For sorted array a, here's another approach with np.searchsorted making use of its optional argument - side set as left and right -

lidx = np.searchsorted(a,b,'left')
ridx = np.searchsorted(a,b,'right')
mask = lidx != ridx
out = lidx[mask], np.flatnonzero(mask)
       # for zipped o/p : zip(lidx[mask], np.flatnonzero(mask))

Runtime test

Approaches -

def searchsorted_where(a,b):  # @Paul Panzer's soln
    inds = np.argsort(a)
    aso = a[inds]
    bina = np.searchsorted(aso[:-1], b)
    inds_in_b = np.where(b == aso[bina])[0]
    return b[inds_in_b], inds_in_b

def in1d_masking(a,b):  # @Psidom's soln
    logic = np.in1d(b, a)    
    return b[logic], np.where(logic)[0]

def searchsorted_twice(a,b): # Proposed in this post
    lidx = np.searchsorted(a,b,'left')
    ridx = np.searchsorted(a,b,'right')
    mask = lidx != ridx
    return lidx[mask], np.flatnonzero(mask)

Timings -

Case #1 (Using sample data from question and scaling it up) :

In [2]: a=np.arange(0.,15000.)
   ...: b=np.arange(4.,15000.,0.5)
   ...: 

In [3]: %timeit searchsorted_where(a,b)
   ...: %timeit in1d_masking(a,b)
   ...: %timeit searchsorted_twice(a,b)
   ...: 
1000 loops, best of 3: 721 µs per loop
1000 loops, best of 3: 1.76 ms per loop
1000 loops, best of 3: 1.28 ms per loop

Case #2 (Same as case #1 with no. of elems in b comparatively lesser than in a) :

In [4]: a=np.arange(0.,15000.)
   ...: b=np.arange(4.,15000.,5)
   ...: 

In [5]: %timeit searchsorted_where(a,b)
   ...: %timeit in1d_masking(a,b)
   ...: %timeit searchsorted_twice(a,b)
   ...: 
10000 loops, best of 3: 77.4 µs per loop
1000 loops, best of 3: 428 µs per loop
10000 loops, best of 3: 128 µs per loop

Case #3 (and comparatively much lesser elems in b) :

In [6]: a=np.arange(0.,15000.)
   ...: b=np.arange(4.,15000.,10)
   ...: 

In [7]: %timeit searchsorted_where(a,b)
   ...: %timeit in1d_masking(a,b)
   ...: %timeit searchsorted_twice(a,b)
   ...: 
10000 loops, best of 3: 42.8 µs per loop
1000 loops, best of 3: 392 µs per loop
10000 loops, best of 3: 71.9 µs per loop

7 Comments

What happens if you cut the first two lines from mine?

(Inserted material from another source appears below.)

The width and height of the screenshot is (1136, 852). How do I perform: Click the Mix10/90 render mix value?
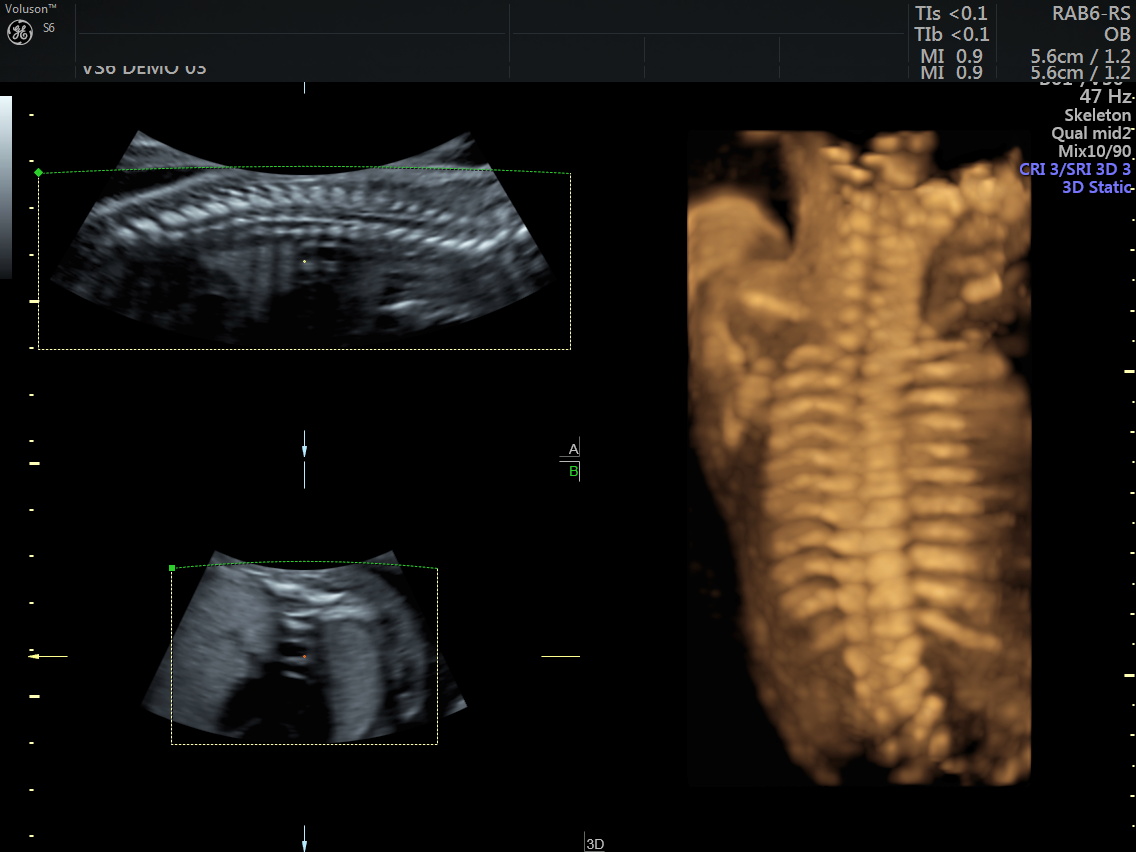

They are there in case a is not sorted, so under your test conditions they should go I think ;-)
@divakar Dang! Didn't mean to assign homework! :) Thanks very much for a very helpful and thoughtful answer. Thanks to everyone for your answers, BTW.
Divakar I checked myself. Unsurprisingly, in the last condition my function spends 3/4 of its time argsorting arange(15000.). In the middle condition it is still almost 2/3. So, I must protest your methodology in the strongest possible terms ;-)
@PaulPanzer Sorry, didn't look into the details, my apologies, updated! :)
@bob.sacamento Updated the timings and seems like Paul's solution is the fastest one in all conditions. So, you might want to reconsider that accept thing :)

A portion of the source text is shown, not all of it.